Currently, X2 is being used by Stanford, the University of Washington and UCLA, with Stanford requiring the product for not just athletes, but all students. If Mississippi can equip their young athletes with the products, they will be the first state to accomplish the feat.
“It’s not a race, because everyone wins,” said Bauer. “We’re just about making it a safer place for our kids.”
Still, Bauer would like to see his home state as the first state to accomplish the goal.
“Mississippi is last in so many things, last in this, last in that. It would be really cool to be the first state to this and the first state to proactively protect their kids.”
To learn more, watch this instructional video from X2 Biosystems about how to use the patch.
Louis Brandt
February 12, 2015 at 9:08 pm
How does one contribute to the X2 project?
Joseph Blackston MD
February 13, 2015 at 8:24 am
Interesting technology, but it measures G-forces, not cognitive impairment. The player’s neurologic status is what keeps them in or out of games, not the number of helmet contacts. Further, it is the REPEATED concussive impact that is suspected to be related to future neurologic problems, more specifically, sustaining a concussion before the brain has fully recovered from a prior insult.
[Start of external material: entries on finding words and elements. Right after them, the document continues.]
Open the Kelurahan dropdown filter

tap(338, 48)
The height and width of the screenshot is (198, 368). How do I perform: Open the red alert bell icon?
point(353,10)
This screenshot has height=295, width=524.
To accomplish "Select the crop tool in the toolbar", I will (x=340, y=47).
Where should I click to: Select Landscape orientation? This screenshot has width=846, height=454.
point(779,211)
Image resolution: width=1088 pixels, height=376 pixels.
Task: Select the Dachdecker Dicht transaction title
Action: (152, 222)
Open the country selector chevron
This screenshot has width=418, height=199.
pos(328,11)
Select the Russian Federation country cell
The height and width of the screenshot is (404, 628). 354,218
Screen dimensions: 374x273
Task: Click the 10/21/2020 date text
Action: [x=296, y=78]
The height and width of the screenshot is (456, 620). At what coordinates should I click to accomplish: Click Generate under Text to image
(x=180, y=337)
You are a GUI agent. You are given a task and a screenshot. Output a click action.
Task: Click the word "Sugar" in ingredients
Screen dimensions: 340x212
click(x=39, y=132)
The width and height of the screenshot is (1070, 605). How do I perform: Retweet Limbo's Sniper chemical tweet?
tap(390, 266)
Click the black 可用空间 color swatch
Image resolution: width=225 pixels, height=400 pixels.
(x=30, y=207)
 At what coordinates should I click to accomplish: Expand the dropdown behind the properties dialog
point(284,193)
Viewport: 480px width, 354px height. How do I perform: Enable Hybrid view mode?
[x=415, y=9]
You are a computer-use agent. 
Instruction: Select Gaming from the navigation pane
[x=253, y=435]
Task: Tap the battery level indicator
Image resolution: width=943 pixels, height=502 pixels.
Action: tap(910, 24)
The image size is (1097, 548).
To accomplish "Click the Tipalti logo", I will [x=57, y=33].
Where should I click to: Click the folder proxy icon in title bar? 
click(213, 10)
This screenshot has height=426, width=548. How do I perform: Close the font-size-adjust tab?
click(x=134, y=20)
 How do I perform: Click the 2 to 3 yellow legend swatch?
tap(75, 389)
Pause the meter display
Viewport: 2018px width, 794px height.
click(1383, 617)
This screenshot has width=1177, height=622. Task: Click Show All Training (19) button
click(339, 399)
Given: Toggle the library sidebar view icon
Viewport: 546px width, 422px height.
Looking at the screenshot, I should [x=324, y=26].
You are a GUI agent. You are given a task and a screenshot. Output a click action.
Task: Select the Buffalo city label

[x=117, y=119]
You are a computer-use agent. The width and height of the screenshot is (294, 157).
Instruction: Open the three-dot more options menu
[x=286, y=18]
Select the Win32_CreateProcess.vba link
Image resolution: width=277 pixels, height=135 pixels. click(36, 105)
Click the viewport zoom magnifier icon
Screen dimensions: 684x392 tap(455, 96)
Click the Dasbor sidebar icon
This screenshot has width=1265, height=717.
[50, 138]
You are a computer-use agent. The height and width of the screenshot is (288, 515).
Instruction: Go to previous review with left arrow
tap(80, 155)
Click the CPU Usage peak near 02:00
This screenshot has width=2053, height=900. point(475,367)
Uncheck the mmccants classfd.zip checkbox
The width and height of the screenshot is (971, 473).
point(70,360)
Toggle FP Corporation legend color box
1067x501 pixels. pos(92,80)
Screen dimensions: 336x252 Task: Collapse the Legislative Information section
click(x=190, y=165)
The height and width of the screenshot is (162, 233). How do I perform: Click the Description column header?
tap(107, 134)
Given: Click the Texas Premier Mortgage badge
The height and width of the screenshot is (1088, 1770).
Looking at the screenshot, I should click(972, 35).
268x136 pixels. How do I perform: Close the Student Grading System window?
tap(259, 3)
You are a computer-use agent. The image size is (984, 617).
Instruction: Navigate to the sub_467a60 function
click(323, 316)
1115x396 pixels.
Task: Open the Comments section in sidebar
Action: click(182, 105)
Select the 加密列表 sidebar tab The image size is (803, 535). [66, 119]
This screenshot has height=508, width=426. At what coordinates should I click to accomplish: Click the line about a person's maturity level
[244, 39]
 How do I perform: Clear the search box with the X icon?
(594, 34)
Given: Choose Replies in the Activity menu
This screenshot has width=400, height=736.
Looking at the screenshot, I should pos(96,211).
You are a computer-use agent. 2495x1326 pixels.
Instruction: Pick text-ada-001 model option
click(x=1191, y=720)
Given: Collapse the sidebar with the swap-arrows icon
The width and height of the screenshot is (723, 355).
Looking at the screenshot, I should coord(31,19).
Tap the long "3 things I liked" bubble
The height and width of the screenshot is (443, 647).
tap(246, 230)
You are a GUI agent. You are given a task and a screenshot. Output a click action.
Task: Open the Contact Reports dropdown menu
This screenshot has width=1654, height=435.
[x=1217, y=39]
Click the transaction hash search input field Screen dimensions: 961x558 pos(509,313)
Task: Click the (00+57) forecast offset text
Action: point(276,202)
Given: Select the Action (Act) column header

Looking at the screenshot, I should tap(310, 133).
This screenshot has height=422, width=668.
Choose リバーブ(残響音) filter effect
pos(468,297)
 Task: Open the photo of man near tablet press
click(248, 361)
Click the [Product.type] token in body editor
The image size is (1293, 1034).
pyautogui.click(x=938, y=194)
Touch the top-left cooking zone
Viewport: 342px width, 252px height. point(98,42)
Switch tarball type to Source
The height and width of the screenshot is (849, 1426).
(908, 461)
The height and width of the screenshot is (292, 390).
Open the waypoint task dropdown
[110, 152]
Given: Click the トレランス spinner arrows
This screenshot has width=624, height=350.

Put another way, humans can sustain brief G-forces that are extreme, without any cognitive or neurologic impairment. This can be in a traumatic accident, or ejecting from an jet fighter, or even on a roller coaster. That doesn’t necessarily equate with neurologic (brain) injury.
Are we now going to have a guy on the sideline with a laptop pulling a kid out of game – who may not have any actual injury or measurable neurologic impairment? is that really what we want? Are we going to put these devices on cheerleaders? They fall too.
I’m sure this guy is proud of his device and software, but where is the data it is more effective than simply medically evaluating a kid who has had a concussion?